▶ **Extracted information**:
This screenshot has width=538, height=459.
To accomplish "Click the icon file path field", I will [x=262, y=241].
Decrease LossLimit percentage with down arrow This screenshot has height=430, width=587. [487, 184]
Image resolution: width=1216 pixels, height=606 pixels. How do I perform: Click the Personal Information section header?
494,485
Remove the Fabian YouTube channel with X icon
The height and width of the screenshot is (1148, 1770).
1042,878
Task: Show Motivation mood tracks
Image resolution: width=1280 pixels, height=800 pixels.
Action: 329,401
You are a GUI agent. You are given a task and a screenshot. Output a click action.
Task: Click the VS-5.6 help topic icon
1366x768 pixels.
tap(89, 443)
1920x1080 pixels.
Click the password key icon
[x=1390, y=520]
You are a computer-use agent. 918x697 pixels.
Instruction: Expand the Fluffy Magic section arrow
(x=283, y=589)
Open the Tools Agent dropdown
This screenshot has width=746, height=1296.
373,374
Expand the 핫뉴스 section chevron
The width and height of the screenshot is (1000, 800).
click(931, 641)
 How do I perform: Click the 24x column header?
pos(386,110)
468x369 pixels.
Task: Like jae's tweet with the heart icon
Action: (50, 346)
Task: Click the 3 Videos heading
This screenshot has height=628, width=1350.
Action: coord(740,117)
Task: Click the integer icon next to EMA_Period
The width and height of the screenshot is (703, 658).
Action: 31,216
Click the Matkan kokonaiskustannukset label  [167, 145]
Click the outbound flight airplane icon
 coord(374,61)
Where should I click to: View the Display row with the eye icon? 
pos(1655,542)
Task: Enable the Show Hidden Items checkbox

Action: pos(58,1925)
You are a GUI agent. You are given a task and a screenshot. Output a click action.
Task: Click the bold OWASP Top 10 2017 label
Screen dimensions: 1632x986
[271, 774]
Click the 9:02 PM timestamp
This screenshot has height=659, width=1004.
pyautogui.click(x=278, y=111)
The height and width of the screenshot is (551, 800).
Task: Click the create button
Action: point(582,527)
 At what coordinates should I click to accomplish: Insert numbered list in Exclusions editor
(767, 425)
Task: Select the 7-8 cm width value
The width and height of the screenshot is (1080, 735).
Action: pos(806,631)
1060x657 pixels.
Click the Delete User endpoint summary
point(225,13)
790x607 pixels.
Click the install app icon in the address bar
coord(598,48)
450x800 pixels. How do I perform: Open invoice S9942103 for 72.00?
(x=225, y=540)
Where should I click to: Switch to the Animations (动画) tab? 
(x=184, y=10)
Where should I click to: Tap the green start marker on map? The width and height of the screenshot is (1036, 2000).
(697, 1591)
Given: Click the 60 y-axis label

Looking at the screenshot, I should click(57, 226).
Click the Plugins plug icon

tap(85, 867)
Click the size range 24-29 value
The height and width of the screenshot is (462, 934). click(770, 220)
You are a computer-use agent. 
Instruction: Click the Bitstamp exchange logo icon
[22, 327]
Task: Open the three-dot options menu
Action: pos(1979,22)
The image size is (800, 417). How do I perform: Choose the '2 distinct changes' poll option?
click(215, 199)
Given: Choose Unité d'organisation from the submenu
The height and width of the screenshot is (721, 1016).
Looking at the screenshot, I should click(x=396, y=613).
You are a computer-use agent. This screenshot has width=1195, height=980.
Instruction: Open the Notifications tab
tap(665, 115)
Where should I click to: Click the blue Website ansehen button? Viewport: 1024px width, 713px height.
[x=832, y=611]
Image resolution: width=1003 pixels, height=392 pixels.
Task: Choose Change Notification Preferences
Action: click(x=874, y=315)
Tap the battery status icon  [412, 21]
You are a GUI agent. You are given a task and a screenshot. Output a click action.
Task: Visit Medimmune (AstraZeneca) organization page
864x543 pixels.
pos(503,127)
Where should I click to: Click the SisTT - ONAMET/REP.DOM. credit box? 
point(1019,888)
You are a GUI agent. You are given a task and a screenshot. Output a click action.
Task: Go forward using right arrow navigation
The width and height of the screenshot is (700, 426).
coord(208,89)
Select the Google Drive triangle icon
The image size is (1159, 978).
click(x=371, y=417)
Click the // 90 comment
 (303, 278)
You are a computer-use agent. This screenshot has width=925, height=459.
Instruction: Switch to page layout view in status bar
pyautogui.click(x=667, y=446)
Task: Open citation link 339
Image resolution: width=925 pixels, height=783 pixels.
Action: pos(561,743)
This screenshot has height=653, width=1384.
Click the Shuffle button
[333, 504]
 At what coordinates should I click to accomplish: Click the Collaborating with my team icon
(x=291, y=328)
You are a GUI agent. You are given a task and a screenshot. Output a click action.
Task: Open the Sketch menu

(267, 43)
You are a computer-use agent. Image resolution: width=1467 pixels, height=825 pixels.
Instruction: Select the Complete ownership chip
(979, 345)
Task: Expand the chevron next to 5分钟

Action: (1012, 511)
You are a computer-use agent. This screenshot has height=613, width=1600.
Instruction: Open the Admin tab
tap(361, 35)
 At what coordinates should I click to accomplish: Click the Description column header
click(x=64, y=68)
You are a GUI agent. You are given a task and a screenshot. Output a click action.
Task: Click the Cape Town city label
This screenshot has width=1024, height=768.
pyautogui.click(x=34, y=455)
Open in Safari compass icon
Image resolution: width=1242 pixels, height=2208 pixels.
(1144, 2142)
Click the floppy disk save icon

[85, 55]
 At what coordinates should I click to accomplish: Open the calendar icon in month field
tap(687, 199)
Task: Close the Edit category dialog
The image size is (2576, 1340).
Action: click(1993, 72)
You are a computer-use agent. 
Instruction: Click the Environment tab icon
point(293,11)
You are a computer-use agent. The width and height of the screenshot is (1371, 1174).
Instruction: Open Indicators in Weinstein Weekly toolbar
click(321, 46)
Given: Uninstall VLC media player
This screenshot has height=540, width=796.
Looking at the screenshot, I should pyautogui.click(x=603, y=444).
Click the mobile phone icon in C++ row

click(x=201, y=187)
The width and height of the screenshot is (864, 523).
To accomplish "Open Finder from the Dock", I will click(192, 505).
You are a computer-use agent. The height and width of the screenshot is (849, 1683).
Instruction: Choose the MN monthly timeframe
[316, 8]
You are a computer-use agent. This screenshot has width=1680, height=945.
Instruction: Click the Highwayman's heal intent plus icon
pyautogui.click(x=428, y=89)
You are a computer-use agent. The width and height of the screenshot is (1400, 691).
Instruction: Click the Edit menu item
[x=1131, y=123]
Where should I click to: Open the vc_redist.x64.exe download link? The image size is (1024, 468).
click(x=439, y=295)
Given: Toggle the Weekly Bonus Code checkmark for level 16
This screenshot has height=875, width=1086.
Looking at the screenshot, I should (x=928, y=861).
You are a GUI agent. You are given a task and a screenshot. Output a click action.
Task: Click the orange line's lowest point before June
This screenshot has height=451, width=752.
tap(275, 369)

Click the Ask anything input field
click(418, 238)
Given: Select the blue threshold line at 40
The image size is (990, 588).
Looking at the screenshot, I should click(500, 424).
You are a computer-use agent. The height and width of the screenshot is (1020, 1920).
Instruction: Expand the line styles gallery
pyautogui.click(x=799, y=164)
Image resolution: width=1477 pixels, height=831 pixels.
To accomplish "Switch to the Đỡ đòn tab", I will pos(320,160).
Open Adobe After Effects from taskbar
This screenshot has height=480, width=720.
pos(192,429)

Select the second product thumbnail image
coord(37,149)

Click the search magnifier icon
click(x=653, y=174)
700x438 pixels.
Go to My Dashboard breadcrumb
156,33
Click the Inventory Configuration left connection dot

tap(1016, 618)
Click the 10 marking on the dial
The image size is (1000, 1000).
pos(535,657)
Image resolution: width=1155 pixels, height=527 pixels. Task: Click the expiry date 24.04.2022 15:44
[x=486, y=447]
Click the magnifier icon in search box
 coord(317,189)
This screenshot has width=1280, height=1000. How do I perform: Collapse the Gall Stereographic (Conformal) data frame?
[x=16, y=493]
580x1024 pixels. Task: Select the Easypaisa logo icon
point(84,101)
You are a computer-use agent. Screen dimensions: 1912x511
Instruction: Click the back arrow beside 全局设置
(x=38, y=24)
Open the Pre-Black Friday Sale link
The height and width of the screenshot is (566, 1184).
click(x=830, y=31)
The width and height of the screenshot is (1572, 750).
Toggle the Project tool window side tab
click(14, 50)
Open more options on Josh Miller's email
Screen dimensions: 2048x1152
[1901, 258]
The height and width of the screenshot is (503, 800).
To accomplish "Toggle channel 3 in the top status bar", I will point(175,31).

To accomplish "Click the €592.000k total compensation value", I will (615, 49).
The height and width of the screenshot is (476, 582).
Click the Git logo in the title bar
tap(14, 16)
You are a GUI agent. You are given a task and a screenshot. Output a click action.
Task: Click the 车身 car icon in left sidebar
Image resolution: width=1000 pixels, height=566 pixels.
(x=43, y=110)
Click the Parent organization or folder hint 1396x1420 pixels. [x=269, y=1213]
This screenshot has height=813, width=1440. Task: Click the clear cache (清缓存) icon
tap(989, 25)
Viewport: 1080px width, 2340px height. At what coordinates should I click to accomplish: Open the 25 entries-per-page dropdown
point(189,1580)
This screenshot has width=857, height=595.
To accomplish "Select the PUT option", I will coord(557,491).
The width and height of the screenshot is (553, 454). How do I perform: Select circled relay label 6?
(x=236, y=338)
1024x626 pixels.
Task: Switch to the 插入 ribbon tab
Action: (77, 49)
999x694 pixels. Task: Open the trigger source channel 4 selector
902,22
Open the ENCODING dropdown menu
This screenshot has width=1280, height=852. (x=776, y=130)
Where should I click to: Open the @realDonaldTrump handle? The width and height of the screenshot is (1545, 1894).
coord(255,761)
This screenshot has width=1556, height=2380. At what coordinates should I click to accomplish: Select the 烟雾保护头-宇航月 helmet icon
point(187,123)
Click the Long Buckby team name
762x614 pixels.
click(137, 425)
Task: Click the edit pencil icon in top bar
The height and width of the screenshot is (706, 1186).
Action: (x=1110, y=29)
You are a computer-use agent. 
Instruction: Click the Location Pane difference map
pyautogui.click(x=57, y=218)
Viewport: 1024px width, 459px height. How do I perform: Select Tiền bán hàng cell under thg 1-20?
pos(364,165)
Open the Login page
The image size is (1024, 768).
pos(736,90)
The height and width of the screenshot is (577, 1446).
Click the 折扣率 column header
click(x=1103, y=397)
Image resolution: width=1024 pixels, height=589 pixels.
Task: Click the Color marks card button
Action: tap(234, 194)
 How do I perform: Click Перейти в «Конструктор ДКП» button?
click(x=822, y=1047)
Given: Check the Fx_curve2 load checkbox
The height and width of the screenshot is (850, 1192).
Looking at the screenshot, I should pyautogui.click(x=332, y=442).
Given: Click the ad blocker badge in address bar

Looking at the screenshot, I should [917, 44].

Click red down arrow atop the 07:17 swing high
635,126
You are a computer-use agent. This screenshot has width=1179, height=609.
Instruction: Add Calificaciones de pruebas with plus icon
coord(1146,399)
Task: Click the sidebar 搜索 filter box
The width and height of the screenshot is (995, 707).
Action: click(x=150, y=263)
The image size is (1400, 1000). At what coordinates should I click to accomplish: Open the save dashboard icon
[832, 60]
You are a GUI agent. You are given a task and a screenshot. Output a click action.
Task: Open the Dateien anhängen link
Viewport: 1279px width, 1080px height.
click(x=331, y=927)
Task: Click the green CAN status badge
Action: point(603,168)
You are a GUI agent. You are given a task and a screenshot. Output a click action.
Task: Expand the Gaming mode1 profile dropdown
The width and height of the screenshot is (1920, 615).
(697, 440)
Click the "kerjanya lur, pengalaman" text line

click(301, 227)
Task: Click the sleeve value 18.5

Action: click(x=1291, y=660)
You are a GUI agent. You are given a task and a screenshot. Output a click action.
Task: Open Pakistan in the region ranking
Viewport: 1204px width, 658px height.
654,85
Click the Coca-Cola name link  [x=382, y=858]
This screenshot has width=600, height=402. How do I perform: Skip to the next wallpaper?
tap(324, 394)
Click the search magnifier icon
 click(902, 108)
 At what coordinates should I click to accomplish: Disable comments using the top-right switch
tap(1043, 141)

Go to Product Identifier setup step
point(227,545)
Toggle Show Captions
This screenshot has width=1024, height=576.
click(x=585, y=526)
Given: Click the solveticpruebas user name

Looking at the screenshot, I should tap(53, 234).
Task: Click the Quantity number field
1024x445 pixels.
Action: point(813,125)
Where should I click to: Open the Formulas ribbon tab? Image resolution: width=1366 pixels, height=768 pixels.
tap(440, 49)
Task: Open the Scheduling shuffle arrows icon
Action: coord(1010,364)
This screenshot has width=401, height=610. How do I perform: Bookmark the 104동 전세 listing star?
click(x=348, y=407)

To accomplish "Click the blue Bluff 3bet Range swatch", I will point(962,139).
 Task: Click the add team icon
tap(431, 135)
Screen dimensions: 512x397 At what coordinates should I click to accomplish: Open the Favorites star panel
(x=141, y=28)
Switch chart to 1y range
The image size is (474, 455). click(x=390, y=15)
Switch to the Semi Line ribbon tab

▶ **Directions**: Give back precisely the lines above that start at the line containing "This screenshot has height=875, width=1086." and end at the line containing "Task: Click the orange", inclusive. No other lines belong in the output.

▶ **Result for this task**:
This screenshot has height=875, width=1086.
Looking at the screenshot, I should (x=928, y=861).
You are a GUI agent. You are given a task and a screenshot. Output a click action.
Task: Click the orange line's lowest point before June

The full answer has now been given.